*** Data to process ***

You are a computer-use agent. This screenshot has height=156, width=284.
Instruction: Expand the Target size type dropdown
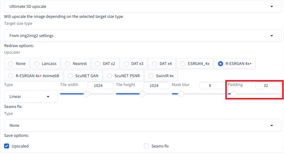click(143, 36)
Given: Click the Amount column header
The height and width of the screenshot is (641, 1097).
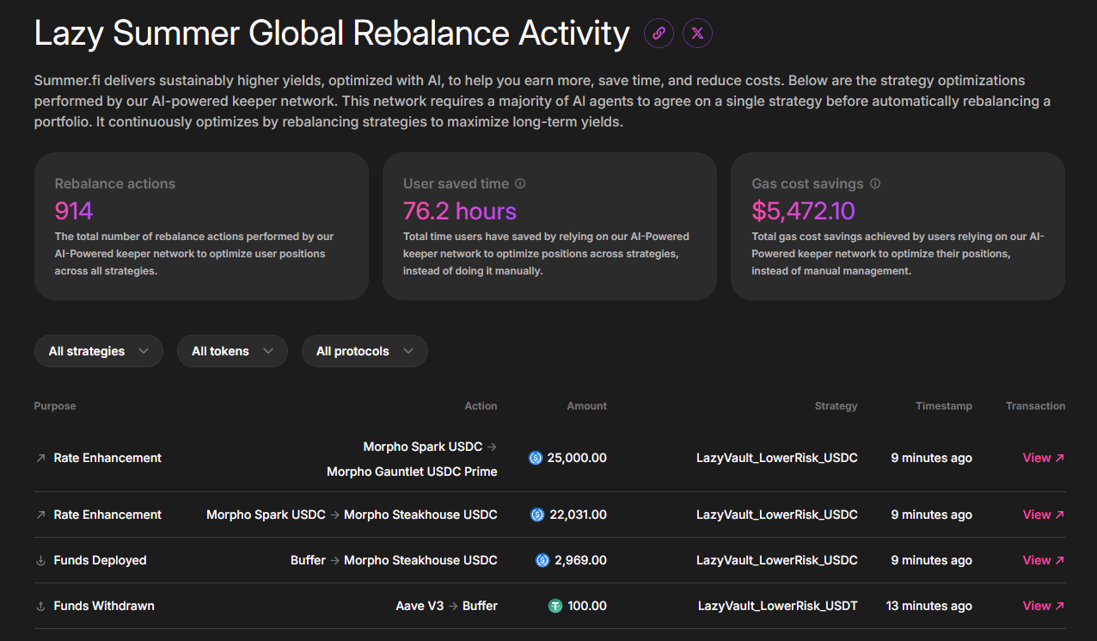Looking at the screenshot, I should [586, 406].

*** End of Data to process ***

[Exercise aim] Reproduce the data word for word without its images.

[Answer to this exercise]
You are a computer-use agent. This screenshot has height=156, width=284.
Instruction: Expand the Target size type dropdown
click(143, 36)
Given: Click the Amount column header
The height and width of the screenshot is (641, 1097).
Looking at the screenshot, I should [586, 406].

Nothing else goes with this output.